To do
In the forum discussion on character development, at what level did the bard's revenge motivation finally play out?

Document section
────────────────

So, other then sharing my thoughts with you, I wanted to ask: when you are building characters, how much do you think about how their personalities would change during the course of the campaign? Do you think that building a character that could develop endlessly should be a goal?

False God
2021-11-17, 12:45 AM
Typically, I don't. I don't usually know how the campaign will go, so there's a lot of ways the character could go. I typically try to set up some goals and desires and general behaviours for them, so that when things do come up I can tell if they're interested and how they'll act.

It's nice to think that people (and characters as sorta-people) can change infinitely, but the reality is that they'll likely reach a place they're comfortable with and just kinda plateau. I wouldn't say its bad or good, just normal.

Ameraaaaaa
2021-11-17, 01:05 AM
I typically just create a character that seems fun without much consideration of how the character develops. I don't really think long term character development though sometimes certain directions crosses my mind.

KorvinStarmast
2021-11-18, 09:55 AM
I do emergent character development in most cases. The PC runs into stuff in the world, and if the character survives some in-world, campaign specific, goals tend to arise during play. So the character pursues them. As Tier 2 comes to a close there is usually (with one exception, a Champion in Tier 3 who just wants to keep on fighting and adventuring) an overarching "thing" in world or in an adjacent plane that the PC wants to either create, destroy, or change.

Trying to set out "my life goal" at level 1 is, for me, not a practical exercise.

I had an interesting "my life's motivation" play out, finally, at level 12 recently. Bard was motivated by revenge on the {censored} who took down her ship (sailor background) and killed her shipmates. Revenge. Well, at long last, she found that villain and not only killed him, but then took the hilt of her rapier and knelt by his corpse, and slammed the hilt down again and again into the skull, with each blow screaming out "For {shipmate name}!" until she had rendered the skull into a pile of goo and bone splinters. She then threw the entire corpse into a fire and watched it burn.

She thought that she'd feel better now that she'd had fulfilled her lifelong vow. Instead, she found herself empty. The inner monologue more or less went like this:
"Now that I've fulfilled my sworn oath of vengeance, what do I do?"
Magic 8 ball inside her head returned "Future hazy, ask again later."
Yes, she's got voices in her head. They sometimes sing in harmony when she's giving a public performance. :smallsmile:

Her subsequent adventures have been undertaken both to support the goals of her comrades, and with the desire to establish a more positive purpose to (the rest of) her life than revenge.

────────────────

Source records
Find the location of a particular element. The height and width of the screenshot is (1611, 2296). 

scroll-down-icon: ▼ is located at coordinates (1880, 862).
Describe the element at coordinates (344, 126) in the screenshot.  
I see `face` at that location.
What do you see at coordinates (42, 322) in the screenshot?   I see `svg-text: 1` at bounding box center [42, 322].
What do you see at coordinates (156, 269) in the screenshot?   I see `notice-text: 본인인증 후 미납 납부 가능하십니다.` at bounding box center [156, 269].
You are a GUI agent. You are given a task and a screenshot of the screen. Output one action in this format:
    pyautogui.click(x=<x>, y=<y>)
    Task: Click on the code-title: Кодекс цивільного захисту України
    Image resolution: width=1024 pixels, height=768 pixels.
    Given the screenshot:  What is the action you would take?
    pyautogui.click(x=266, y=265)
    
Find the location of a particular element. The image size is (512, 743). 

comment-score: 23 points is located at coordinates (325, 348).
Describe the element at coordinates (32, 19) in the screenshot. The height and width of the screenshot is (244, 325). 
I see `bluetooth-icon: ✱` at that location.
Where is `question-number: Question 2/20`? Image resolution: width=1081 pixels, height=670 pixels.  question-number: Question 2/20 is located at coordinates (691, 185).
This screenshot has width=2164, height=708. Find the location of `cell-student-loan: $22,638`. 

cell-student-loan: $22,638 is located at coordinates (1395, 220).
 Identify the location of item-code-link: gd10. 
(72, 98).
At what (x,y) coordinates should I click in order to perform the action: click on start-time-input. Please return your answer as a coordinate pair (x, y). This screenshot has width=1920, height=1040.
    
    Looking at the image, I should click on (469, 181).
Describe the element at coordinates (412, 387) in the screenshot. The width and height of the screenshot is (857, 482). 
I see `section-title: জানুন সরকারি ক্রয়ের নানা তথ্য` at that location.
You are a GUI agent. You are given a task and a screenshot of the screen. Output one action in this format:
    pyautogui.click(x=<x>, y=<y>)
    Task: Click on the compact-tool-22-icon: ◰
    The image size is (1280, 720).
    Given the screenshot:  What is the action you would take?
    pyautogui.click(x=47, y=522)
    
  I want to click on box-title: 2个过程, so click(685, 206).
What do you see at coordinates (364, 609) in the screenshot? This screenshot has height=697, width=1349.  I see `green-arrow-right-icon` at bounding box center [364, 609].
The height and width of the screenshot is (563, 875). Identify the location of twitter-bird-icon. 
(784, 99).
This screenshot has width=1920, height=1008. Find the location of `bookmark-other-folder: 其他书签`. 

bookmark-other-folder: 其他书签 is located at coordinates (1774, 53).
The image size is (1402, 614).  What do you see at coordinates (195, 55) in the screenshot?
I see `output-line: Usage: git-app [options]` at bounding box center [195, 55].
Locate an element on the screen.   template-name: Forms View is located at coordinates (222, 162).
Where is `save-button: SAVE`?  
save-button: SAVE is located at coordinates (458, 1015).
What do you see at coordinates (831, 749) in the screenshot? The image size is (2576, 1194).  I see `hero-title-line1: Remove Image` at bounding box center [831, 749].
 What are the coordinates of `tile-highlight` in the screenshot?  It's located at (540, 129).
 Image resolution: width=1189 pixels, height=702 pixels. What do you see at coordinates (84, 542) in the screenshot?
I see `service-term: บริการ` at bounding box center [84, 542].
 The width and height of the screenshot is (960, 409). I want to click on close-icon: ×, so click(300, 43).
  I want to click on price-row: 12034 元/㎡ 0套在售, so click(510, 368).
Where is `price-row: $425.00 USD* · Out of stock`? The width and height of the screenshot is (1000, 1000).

────────────────

Solution for this exercise
Level 12.